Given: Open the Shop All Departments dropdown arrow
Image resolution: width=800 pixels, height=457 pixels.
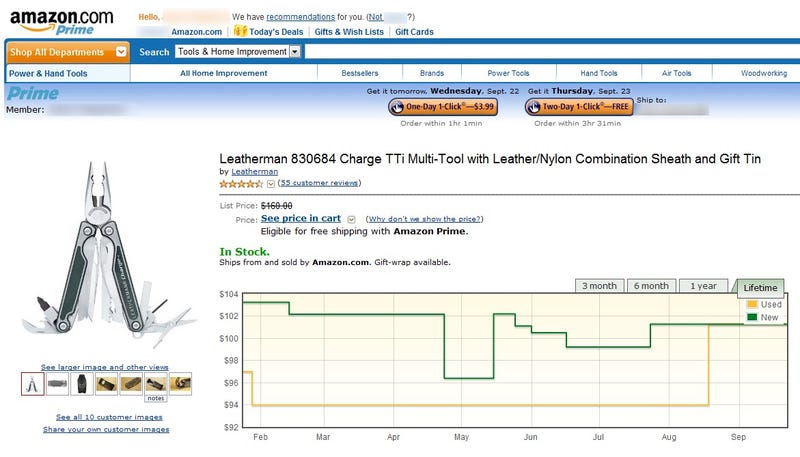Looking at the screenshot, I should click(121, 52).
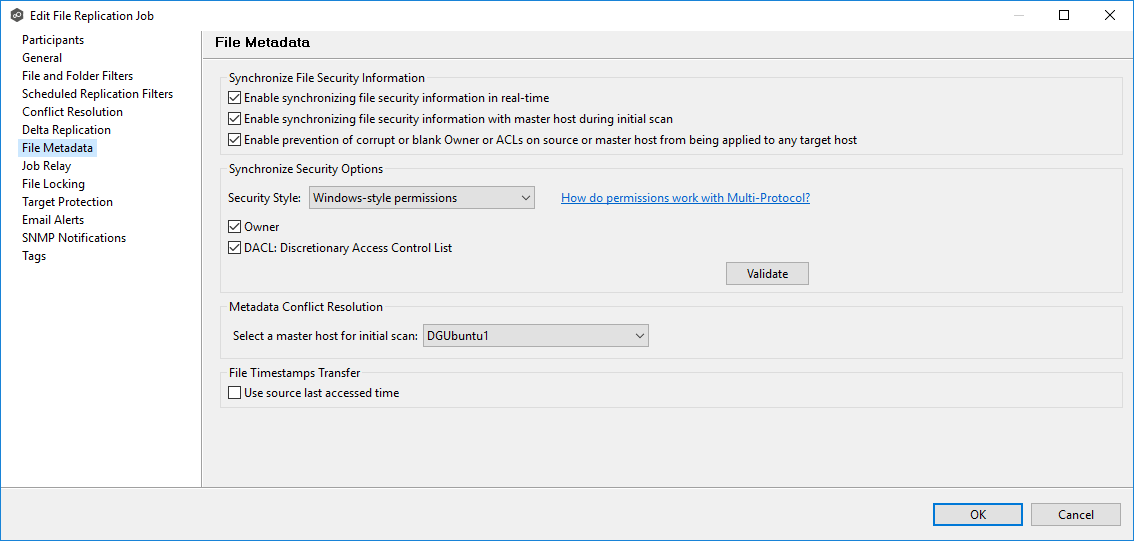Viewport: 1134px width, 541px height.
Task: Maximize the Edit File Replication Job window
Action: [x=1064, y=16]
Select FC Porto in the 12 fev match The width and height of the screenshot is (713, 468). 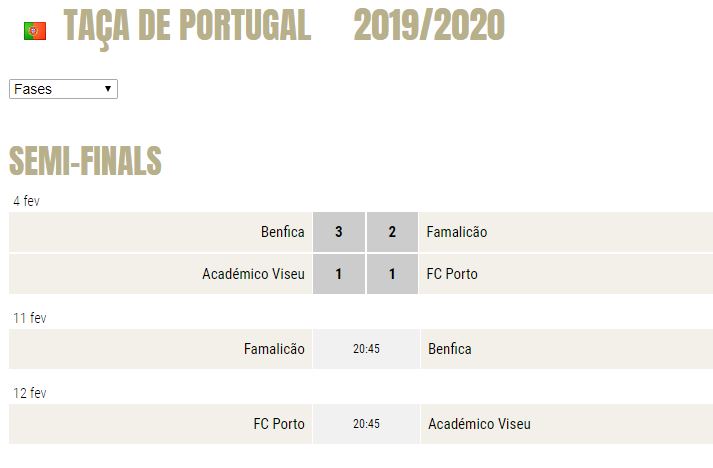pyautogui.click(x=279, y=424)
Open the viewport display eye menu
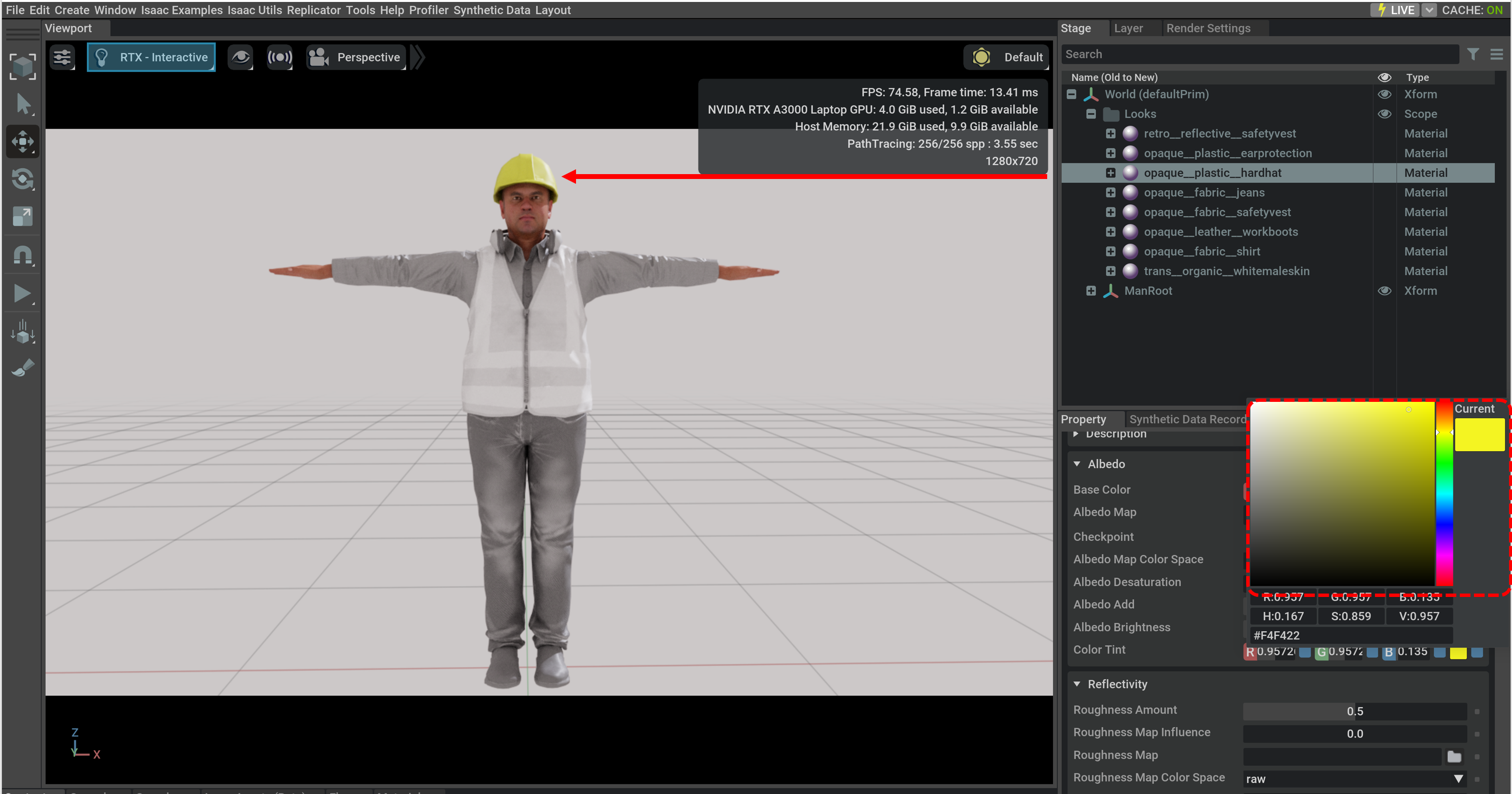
· · · · · · ·
* **Your instructions**
Repeat the data from its first line through the line that contains "Task: Maximize the", switching "dropdown" to "drop-down" and keeping everything else the same. Leave the pictures out of your answer.

* **Result of the exercise**
Given: Open the Shop All Departments drop-down arrow
Image resolution: width=800 pixels, height=457 pixels.
Looking at the screenshot, I should click(121, 52).
Viewport: 1134px width, 541px height.
Task: Maximize the Edit File Replication Job window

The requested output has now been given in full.